**What you should do**: Any picture in the data below gets skipped; print all the rest exactly.

**Supplied entries**:
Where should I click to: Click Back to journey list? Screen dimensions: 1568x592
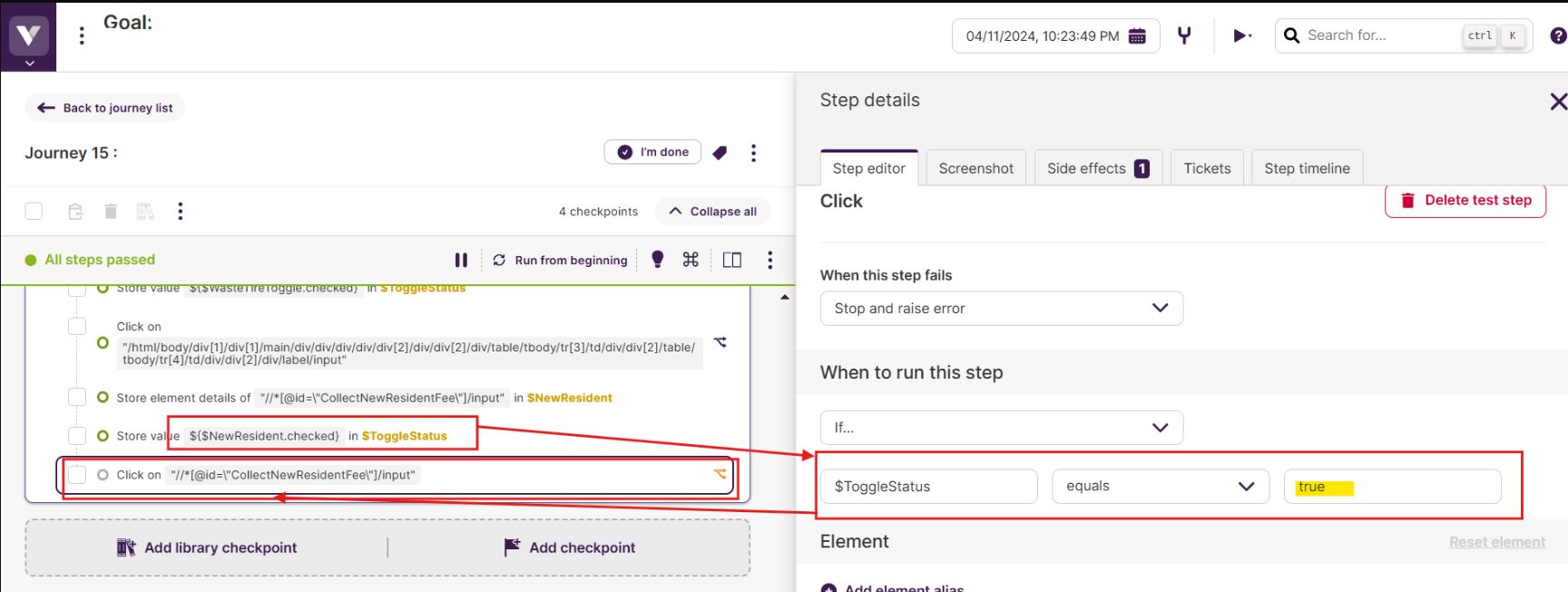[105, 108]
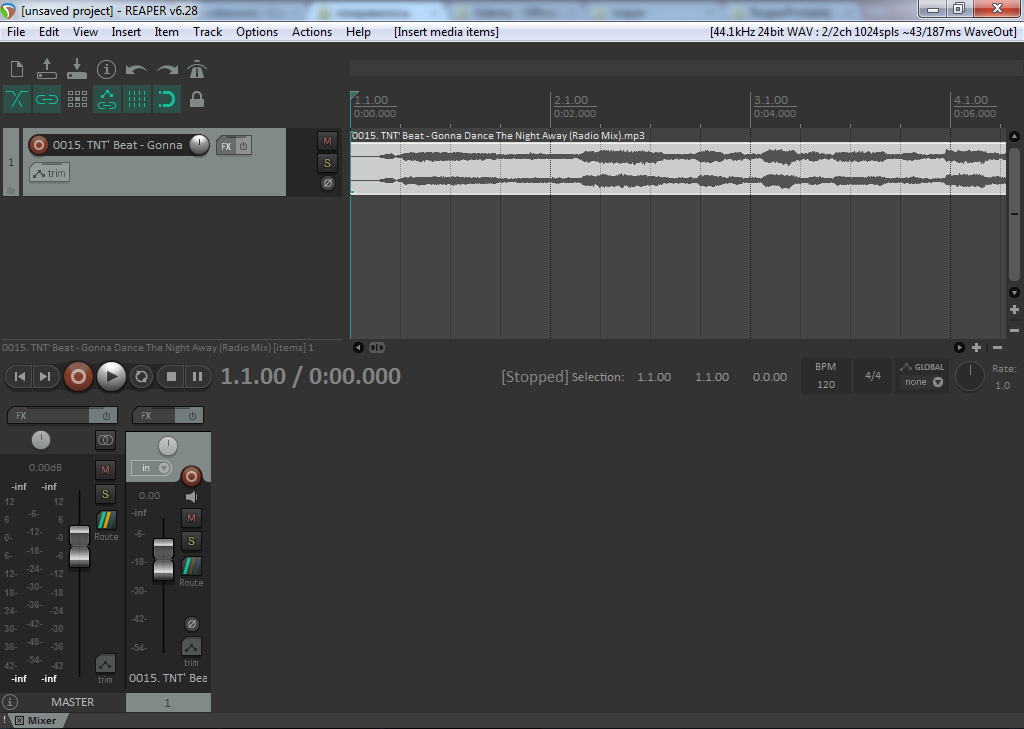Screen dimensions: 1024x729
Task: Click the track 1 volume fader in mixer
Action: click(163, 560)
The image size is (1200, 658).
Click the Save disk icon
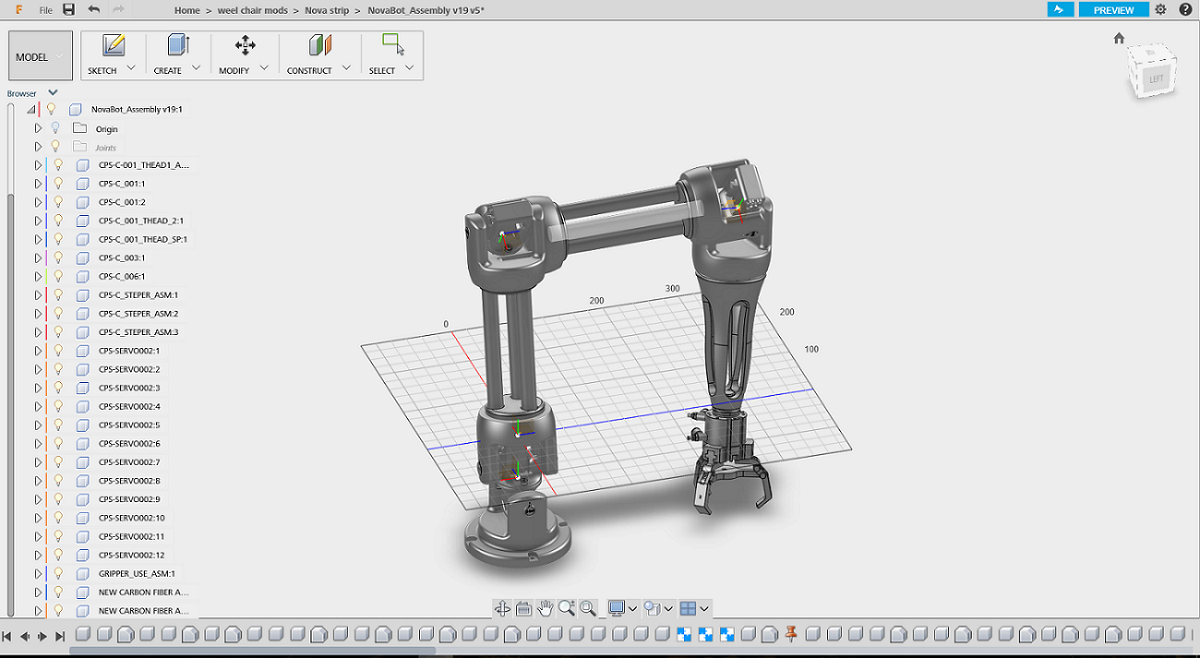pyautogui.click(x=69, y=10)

**Output for this exercise**:
Where should I click to: Click Back to journey list? Screen dimensions: 1568x592
[105, 108]
Screen dimensions: 1024x729
Task: Click the track 1 volume fader in mixer
Action: click(163, 560)
The image size is (1200, 658).
Click the Save disk icon
pyautogui.click(x=69, y=10)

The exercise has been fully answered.